Cette réunion sera ouverte par le président français Emmanuel Macron avec son homologue libanais Joseph Aoun et le roi de Jordanie Abdallah II, après des réunions entre ces dirigeants dans la matinée.
Les forces libanaises, sous-payées, mal équipées, peinent dans leur mission de désarmement du Hezbollah présent dans le sud du pays. Le désarmement du groupe pro-iranien est une condition du retrait d'Israël du sud-Liban.
Cette réunion, qualifiée d'«opérationnelle», rassemblera notamment des chefs d'état-major ou de hauts responsables militaires de France, du Royaume-Uni, de Jordanie, du Liban et des États-Unis.
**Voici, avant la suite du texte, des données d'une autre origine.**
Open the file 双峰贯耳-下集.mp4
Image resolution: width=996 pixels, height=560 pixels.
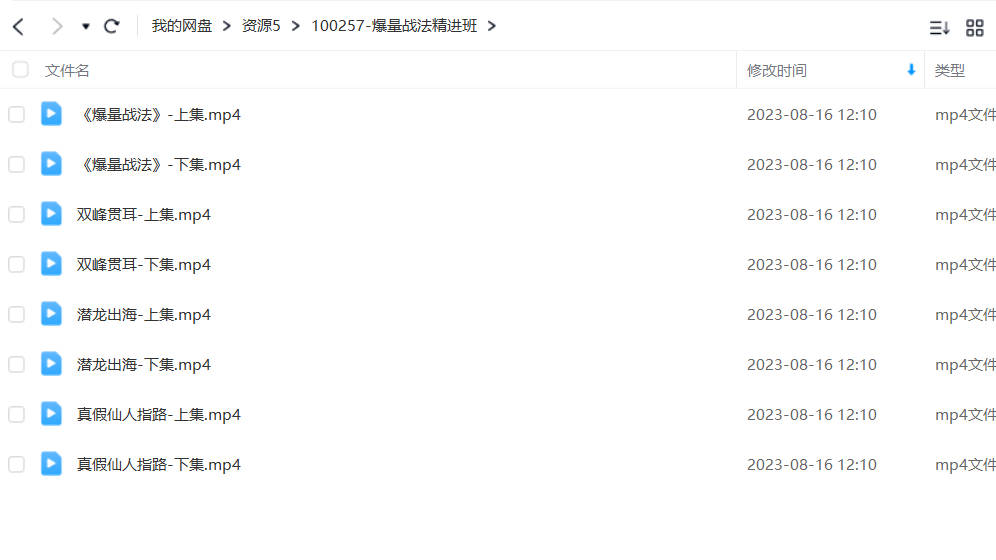(144, 265)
L'Arabie saoudite sera aussi représentée.
L'objectif est d'examiner «le plan de déploiement» des Forces armées libanaises selon un «plan clair, crédible, réaliste», a dit l'Élysée.
La présidence française veut que «le contexte d'opération, les paramètres, les modalités de cette action soient clarifiés au terme de cette journée de travail», comme préalable à un soutien «très robuste et opérationnel» de la communauté internationale, que ce soit en aide financière, en équipement ou en formation.
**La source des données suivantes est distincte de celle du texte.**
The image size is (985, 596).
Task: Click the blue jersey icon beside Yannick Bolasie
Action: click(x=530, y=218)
«Ce que nous voulons, c'est consolider la souveraineté du Liban», a insisté l'Élysée auprès de journalistes. «Il est évidemment hors de question que nous nous substituions aux Forces armées libanaises et aux autres services libanais concernés dans le désarmement du Hezbollah».
Cette initiative s'inscrit dans un effort plus large de soutien aux institutions libanaises.
L'Union européenne travaille notamment à la création d'une mission de formation des Forces armées libanaises, dans le prolongement de la résolution 1701 du Conseil de sécurité de l'ONU et des dispositions qui ont encadré depuis 2006 le déploiement de la Force intérimaire des Nations unies au Liban (Finul).
Parallèlement, Paris et Rome, premier contributeur en troupes de la Finul, réfléchissent à l'évolution du dispositif international dans le sud du Liban pour éviter tout «vide sécuritaire» dans cette région sensible au terme du mandat de la force onusienne à la fin de cette année, a annoncé l'Élysée.
Le Liban sera d'ailleurs un des sujets au coeur de l'Assemblée générale de l'ONU la semaine prochaine à New York.
Les contours d'une éventuelle mission internationale demeurent toutefois à définir. Les autorités libanaises n'ont pas encore formulé de demande précise et les discussions se poursuivent, dans un contexte où les États-Unis jouent également un rôle central au Conseil de sécurité, a-t-on expliqué.